Annie
“Dear Steve,
My husband ran an in-house print shop until four years ago. The company decided to out-source and he lost his job, but was offered another position in the company (in their residential construction department – can you see the writing on the wall?) but took a 20% pay cut. We made $120,000 before this cut.
At that time, we should have sold our house, but didn’t – we refinanced, borrowed from 401k accounts and tried to make things work. Then, a year ago, he lost his job because they quit building houses. He took another job at the same 20% pay cut (selling printing products), but that company downsized in December and he lost his job. He has been unemployed for 6 months now. I make $65k a year and if you calculate his unemployment out for a year he is making $20,400. He is looking for new employment, but nothing yet. We have 5 in our family – 3 teenage sons. No car payments, but lots of medical and credit card debt.

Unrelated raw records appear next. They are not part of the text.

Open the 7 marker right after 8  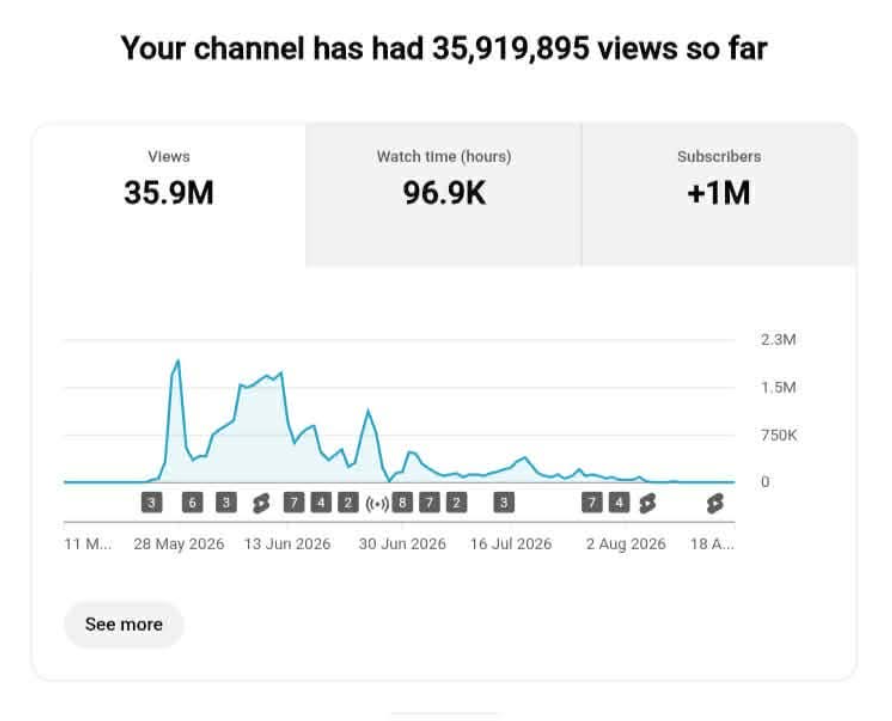coord(430,502)
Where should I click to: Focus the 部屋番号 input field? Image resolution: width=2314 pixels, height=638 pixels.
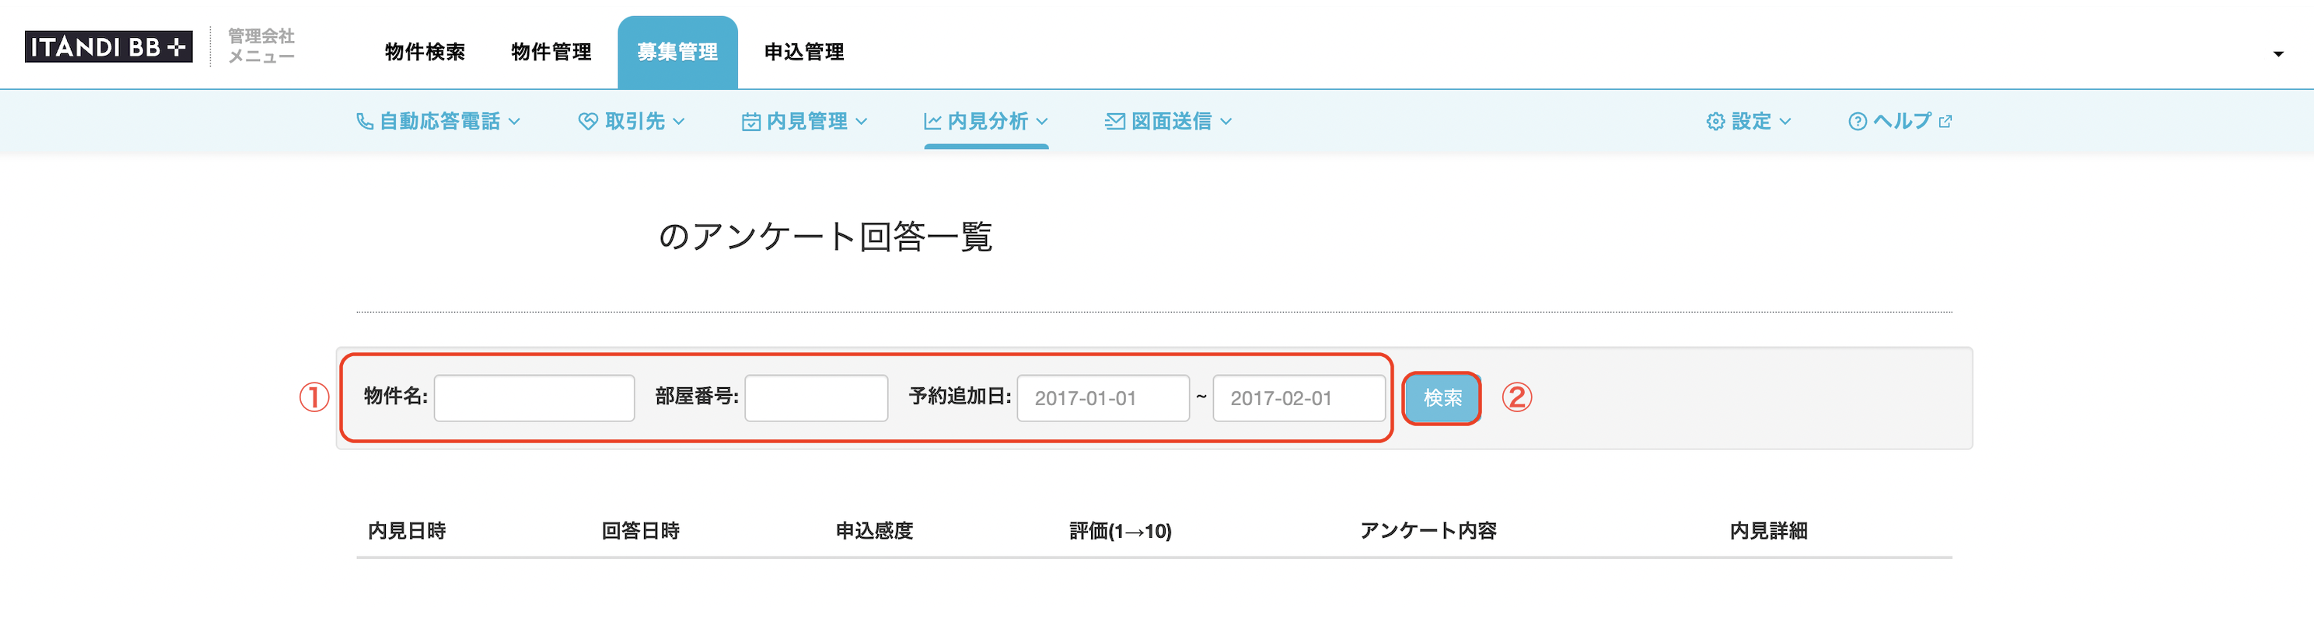[x=816, y=398]
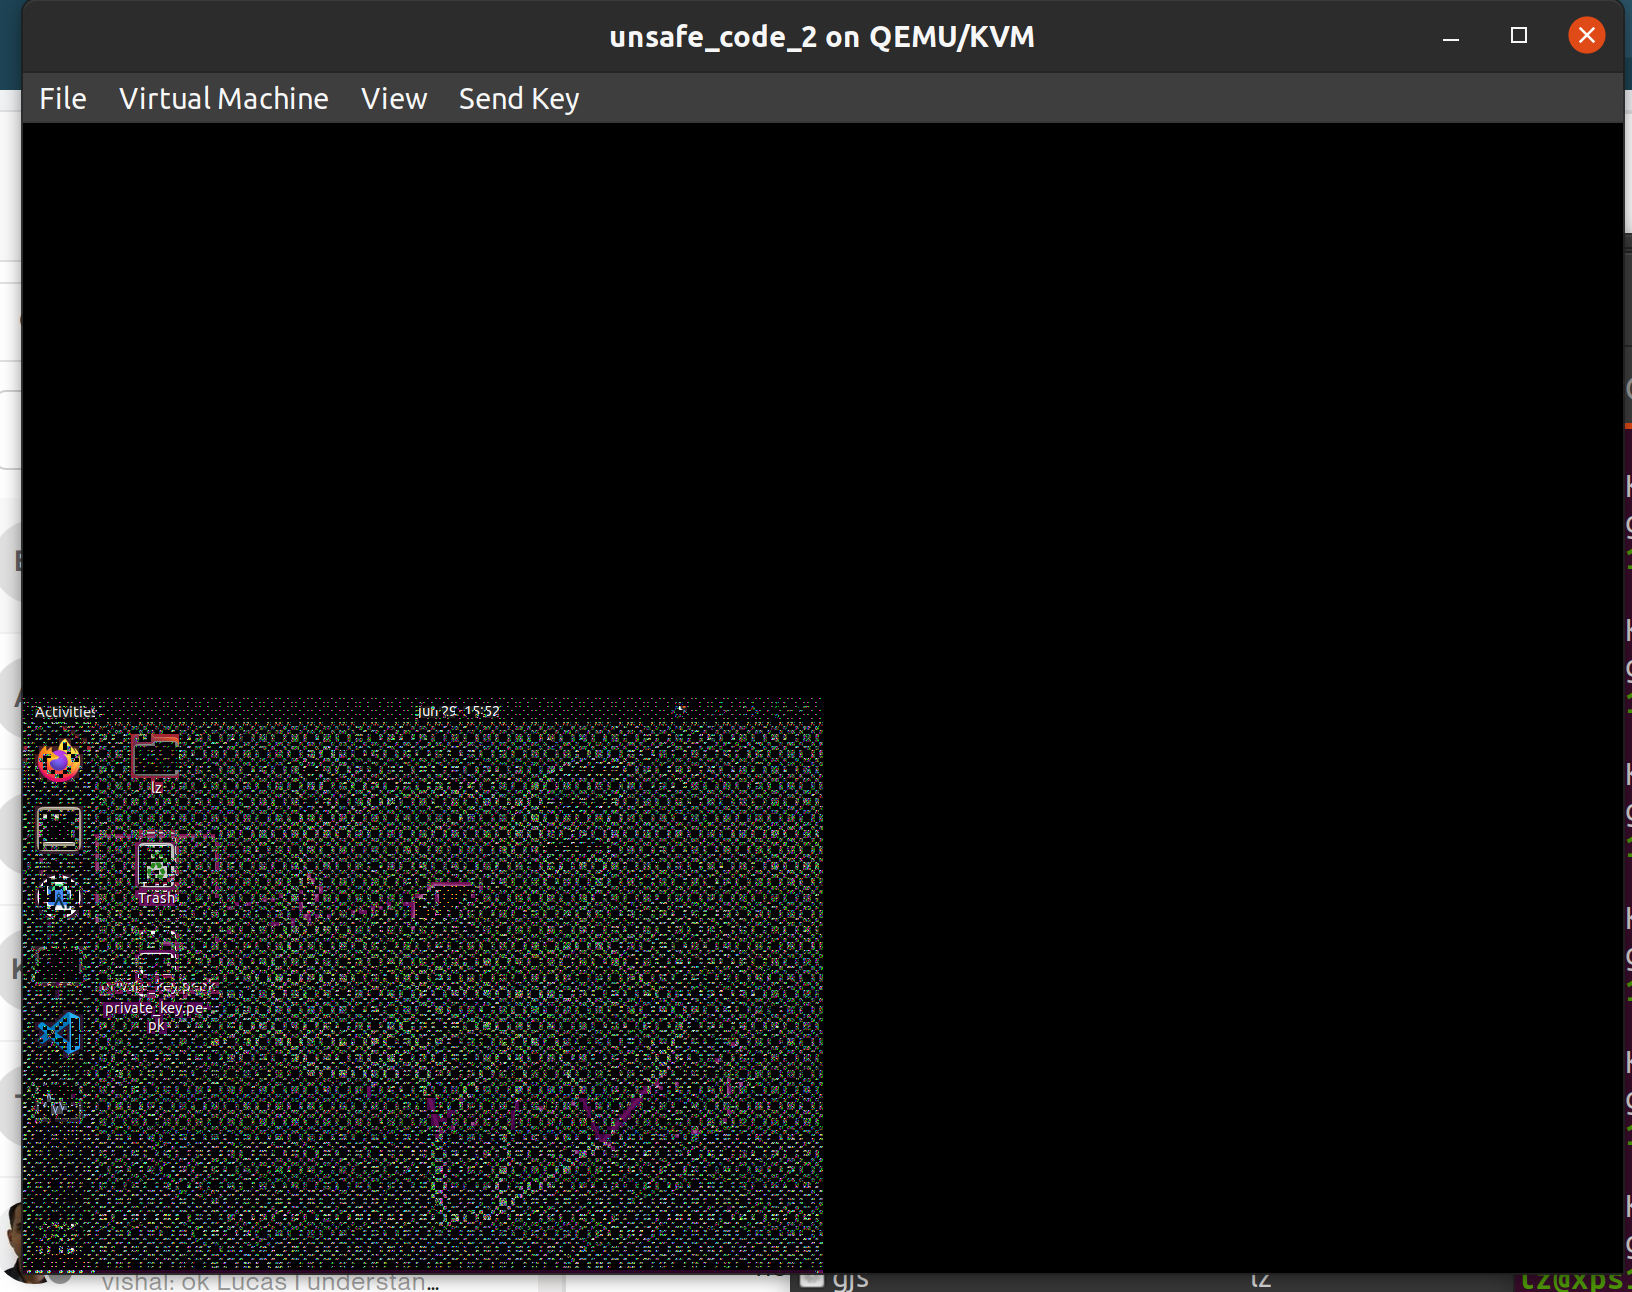Open the terminal icon in the dock
Viewport: 1632px width, 1292px height.
pos(59,829)
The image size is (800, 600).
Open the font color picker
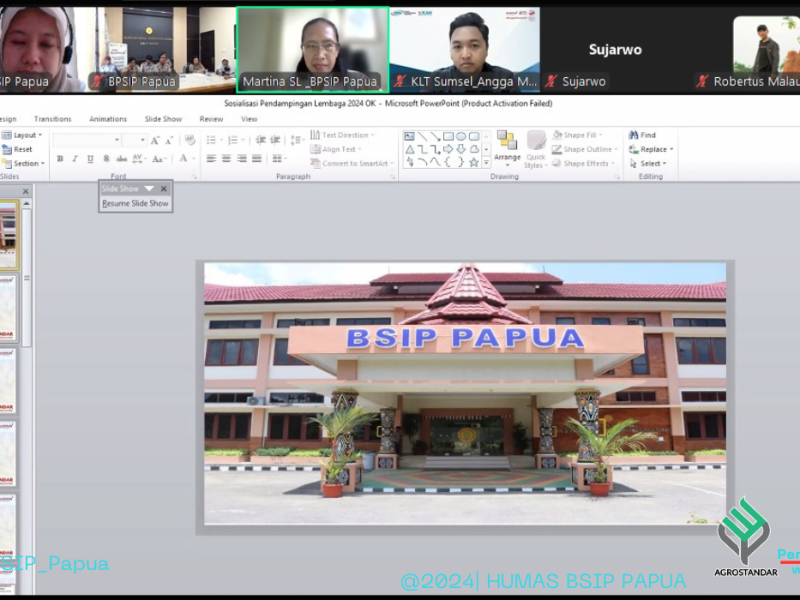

What do we do – we cannot make our house payments – in fact have moved out and are trying to get the bank to take a deed in lieu. Our rent is $1,200 a month, utilities and phone bills are $600 a month, we spend about $300 for gas for all of the drivers (the kids contribute a little), our credit card debts add up to $40k, medical bills of $5000. The only “assets” we have are about $40k in a 401k and project cars that really don’t have a value, but someday could, our daily driver cars that total maybe $12,000 combined (for four), and a boat that maybe has a value of $8000. I don’t know where to start or what to do. Any ideas?
Annie”
Dear Annie,
I sure wish you had found me before you borrowed from your 401(k) but the past is the past.
The refinancing and borrowing prolonged things but did not resolve the underlying issue, the loss of family income.
Based on the likelihood of employment and the level of debt and house situation, I really think there is only one solution, bankruptcy.
Bankruptcy sure sounds scary but it is time to put the debt behind you and live within your income. There is no reasonable expectation that a flood of income is going to come soon to return you back to where you once were.
The printing business is a tough industry right now. The margins are tight and customers are shopping by price rather than loyalty.
I would urge you to find a local bankruptcy attorney, call and ask for a free bankruptcy consultation, and go in and talk to them. Don’t go with the intention of filing, go to learn.
You might lose something, like the boat, but bankruptcy will resolve the bill problem and let you keep stuff and start over again. Having that breathing room will aid all of you in looking forward in hope rather than looking backward in fear.